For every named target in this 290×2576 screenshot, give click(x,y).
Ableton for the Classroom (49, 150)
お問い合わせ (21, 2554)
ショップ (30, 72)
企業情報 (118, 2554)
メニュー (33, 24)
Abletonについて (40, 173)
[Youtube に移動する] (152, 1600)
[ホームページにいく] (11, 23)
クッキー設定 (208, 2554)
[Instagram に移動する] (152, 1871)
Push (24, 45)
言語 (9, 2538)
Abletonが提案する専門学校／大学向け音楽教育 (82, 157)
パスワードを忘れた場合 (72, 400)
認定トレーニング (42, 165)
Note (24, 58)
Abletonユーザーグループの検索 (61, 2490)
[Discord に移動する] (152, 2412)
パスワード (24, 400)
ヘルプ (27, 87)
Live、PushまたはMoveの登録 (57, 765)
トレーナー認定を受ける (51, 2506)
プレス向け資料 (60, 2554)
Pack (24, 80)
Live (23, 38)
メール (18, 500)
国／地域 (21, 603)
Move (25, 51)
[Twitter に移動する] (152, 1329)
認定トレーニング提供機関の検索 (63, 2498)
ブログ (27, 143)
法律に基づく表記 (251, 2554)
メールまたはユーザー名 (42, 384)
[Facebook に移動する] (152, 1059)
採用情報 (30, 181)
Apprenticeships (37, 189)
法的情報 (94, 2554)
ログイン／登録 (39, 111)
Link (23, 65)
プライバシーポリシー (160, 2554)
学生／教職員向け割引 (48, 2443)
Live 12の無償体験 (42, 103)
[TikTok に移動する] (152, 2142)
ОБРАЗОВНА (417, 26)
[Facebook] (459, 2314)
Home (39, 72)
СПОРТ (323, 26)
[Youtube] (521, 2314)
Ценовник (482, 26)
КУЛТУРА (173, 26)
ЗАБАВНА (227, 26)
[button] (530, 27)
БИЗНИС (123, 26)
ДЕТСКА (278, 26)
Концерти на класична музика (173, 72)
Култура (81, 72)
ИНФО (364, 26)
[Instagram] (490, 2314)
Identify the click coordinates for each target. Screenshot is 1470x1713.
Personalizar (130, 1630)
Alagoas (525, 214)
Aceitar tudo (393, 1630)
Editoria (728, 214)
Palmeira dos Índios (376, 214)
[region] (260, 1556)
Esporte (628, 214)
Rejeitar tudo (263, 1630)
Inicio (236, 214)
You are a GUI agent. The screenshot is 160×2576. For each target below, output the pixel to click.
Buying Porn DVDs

--------------------------------------------------

PROBLEM REQUIREMENTS: Your task is to copy exactly, and only, the lines from the line with "Push (24, 45)" through the last line of the entries, both included.

TASK SOLUTION:
Push (24, 45)
言語 (9, 2538)
Abletonが提案する専門学校／大学向け音楽教育 (82, 157)
パスワードを忘れた場合 (72, 400)
認定トレーニング (42, 165)
Note (24, 58)
Abletonユーザーグループの検索 (61, 2490)
[Discord に移動する] (152, 2412)
パスワード (24, 400)
ヘルプ (27, 87)
Live、PushまたはMoveの登録 (57, 765)
トレーナー認定を受ける (51, 2506)
プレス向け資料 (60, 2554)
Pack (24, 80)
Live (23, 38)
メール (18, 500)
国／地域 (21, 603)
Move (25, 51)
[Twitter に移動する] (152, 1329)
認定トレーニング提供機関の検索 (63, 2498)
ブログ (27, 143)
法律に基づく表記 (251, 2554)
メールまたはユーザー名 (42, 384)
[Facebook に移動する] (152, 1059)
採用情報 (30, 181)
Apprenticeships (37, 189)
法的情報 (94, 2554)
ログイン／登録 (39, 111)
Link (23, 65)
プライバシーポリシー (160, 2554)
学生／教職員向け割引 (48, 2443)
Live 12の無償体験 (42, 103)
[TikTok に移動する] (152, 2142)
ОБРАЗОВНА (417, 26)
[Facebook] (459, 2314)
Home (39, 72)
СПОРТ (323, 26)
[Youtube] (521, 2314)
Ценовник (482, 26)
КУЛТУРА (173, 26)
ЗАБАВНА (227, 26)
[button] (530, 27)
БИЗНИС (123, 26)
ДЕТСКА (278, 26)
Концерти на класична музика (173, 72)
Култура (81, 72)
ИНФО (364, 26)
[Instagram] (490, 2314)
Identify the click coordinates for each target. Screenshot is 1470x1713.
Personalizar (130, 1630)
Alagoas (525, 214)
Aceitar tudo (393, 1630)
Editoria (728, 214)
Palmeira dos Índios (376, 214)
[region] (260, 1556)
Esporte (628, 214)
Rejeitar tudo (263, 1630)
Inicio (236, 214)
You are a GUI agent. The screenshot is 160×2576. For each target below, output the pixel to click.
Buying Porn DVDs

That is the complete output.